A mentira da independência do Brasil

Enquanto todos os países da América Latina conseguiram suas independências enfrentando militarmente os colonizadores, o Brasil conseguiu de forma comprada, com o Tratado de Paz e Aliança, e pagou uma indenização de $2 milhões de libras esterlinas. Esse pagamento aconteceu por empréstimo junto ao banco N. M. Rothschild no valor de $3,68 milhões de libras em 1824. E outro no valor de $1,4 milhão de libras em 1825.

Essa sucessão de empréstimos serviu para financiar desde o casamento das filhas de D. Pedro II (princesas Isabel e Leopoldina) até as regalias da burguesia nacional. Também garantiu privilégios de militares nas guerras financiadas pelo imperialismo inglês como a Guerra da Cisplatina, do Paraguai, da Bolívia, do Peru, etc.

E o povo sempre pagou a conta. Os empréstimos internos e externos têm marcado a trajetória do Estado brasileiro, consomem atualmente quase metade do Orçamento e tiram dinheiro da Saúde, Educação e outros serviços públicos para alimentar banqueiros e especuladores.

Independência?

Essa falsa Independência de 1822 manteve a escravidão, não alterou a estrutura agrária brasileira, serviu para fortalecer ainda mais os invasores de terra, deu a cada proprietário privado uma patente de coronel e o direito de formar milícias locais. Com isso seguiram assassinando indígenas, escravizados e esmagando oposições da classe trabalhadora.

E o fim da colonização portuguesa não representou a independência econômica e política do Brasil perante Portugal e potências mundiais, foi sucedida pela dependência à Inglaterra, EUA e agora China.

 

Bolsonaro e a burguesia brasileira lambem a bota do imperialismo

Bolsonaro e o bolsonarismo não querem a independência do Brasil e até intensificam a dependência do país ao capital estrangeiro.

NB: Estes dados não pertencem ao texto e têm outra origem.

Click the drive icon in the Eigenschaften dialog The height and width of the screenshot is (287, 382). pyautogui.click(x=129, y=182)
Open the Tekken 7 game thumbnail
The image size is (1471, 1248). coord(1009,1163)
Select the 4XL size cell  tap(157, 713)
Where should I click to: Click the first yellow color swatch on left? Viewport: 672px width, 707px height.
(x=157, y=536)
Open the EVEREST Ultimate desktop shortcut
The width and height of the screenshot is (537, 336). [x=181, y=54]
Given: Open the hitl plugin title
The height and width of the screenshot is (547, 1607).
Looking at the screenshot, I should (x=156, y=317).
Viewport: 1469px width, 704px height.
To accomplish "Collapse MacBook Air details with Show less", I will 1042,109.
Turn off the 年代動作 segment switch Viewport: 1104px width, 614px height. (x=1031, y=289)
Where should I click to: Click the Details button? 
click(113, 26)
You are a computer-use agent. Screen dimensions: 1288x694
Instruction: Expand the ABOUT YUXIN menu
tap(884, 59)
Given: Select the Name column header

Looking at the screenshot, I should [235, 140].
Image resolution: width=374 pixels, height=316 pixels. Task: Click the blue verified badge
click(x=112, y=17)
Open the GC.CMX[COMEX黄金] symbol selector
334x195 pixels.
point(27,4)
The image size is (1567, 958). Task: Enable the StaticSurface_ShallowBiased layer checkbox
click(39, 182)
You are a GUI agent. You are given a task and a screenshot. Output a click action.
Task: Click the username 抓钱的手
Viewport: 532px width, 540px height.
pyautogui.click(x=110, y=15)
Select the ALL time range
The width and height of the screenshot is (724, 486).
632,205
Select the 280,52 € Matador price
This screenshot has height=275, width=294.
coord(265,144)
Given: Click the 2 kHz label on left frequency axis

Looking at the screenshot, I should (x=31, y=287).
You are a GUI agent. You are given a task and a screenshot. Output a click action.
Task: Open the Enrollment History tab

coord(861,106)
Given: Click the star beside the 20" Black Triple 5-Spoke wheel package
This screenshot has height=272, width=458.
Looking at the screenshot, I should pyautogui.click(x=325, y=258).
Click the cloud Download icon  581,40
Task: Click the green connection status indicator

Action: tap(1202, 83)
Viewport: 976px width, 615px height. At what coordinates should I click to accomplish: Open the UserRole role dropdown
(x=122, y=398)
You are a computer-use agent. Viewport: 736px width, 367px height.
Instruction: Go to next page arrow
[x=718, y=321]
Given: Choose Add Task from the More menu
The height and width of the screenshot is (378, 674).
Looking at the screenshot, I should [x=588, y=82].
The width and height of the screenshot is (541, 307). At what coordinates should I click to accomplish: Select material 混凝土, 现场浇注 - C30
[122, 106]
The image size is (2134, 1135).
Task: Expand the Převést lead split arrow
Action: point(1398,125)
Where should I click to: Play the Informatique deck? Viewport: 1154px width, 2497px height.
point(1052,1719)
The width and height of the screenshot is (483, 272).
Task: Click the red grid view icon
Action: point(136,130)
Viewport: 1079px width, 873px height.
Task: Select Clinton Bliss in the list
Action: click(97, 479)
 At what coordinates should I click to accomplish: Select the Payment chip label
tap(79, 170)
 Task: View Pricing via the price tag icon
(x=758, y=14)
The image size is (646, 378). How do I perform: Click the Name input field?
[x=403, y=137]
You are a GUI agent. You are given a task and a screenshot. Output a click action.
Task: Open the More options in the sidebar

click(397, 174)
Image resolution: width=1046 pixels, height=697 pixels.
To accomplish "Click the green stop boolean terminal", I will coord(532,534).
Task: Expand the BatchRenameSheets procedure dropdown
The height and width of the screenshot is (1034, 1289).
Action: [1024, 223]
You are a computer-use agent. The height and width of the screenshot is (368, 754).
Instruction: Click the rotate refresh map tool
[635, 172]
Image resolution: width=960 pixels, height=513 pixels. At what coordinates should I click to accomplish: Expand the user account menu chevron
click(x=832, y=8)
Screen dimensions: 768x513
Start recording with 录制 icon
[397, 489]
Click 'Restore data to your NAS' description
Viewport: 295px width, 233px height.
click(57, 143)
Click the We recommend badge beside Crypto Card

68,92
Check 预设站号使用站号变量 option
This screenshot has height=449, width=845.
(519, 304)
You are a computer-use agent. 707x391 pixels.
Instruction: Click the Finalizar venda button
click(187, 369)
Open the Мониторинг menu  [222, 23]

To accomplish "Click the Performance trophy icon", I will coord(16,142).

Esse governo representa a completa subordinação e alinhamento aos interesses do imperialismo estadunidense e grandes capitalistas estrangeiros como tem se dado na destruição da Amazônia; nas privatizações das estatais (Petrobrás, Eletrobrás, Correios, CEF, etc.); no desmantelamento da ciência e tecnologia; na destruição do parque industrial, etc.

O governo Bolsonaro é a “abertura da porteira” para os interesses de grandes transnacionais do agronegócio, da produção de commodities e das grandes corporações financeiras. Mas, a verdade precisa ser dita: não é só Bolsonaro que lambe as botas do imperialismo. A história da burguesia brasileira é de completa dependência e submissão aos interesses da burguesia imperialista

 

Independência do Brasil como ação da classe trabalhadora

Somente a classe trabalhadora poderá realizar a verdadeira independência do Brasil com uma revolução política de alma social para levar à frente a independência/emancipação nacional-internacional ao capital.

As riquezas existentes no Brasil e na América Latina não podem ser privatizadas e precisam, com urgência, ser preservadas, partilhadas e divididas entre quem realmente produz a riqueza: trabalhadoras e trabalhadores.

Só a Revolução Socialista vai conquistar a verdadeira Independência do Brasil, destruir os mitos reacionários da burguesia, dos partidos da ordem e das relações de produção burguesas assentadas na exploração do trabalho assalariado.

A emancipação da classe trabalhadora só pode ser tarefa das próprias trabalhadoras e trabalhadores! Abaixo os mitos da burguesia!

 

Para garantir a Independência Nacional

As nossas conquistas não são com eleições, somente com lutas e Greve Geral podemos caminhar para um governo da classe trabalhadora:

-Fim das remessas de lucros para as multinacionais estrangeiras! Reforma Agrária com desapropriação do latifúndio, do agronegócio e com terras para o povo plantar! Respeito aos territórios indígenas!

-Reverter a venda da Petrobrás e da Eletrobrás para garantir a soberania energética!

– Fora Bolsonaro e todo o seu governo, representantes da dependência e obediência aos imperialistas!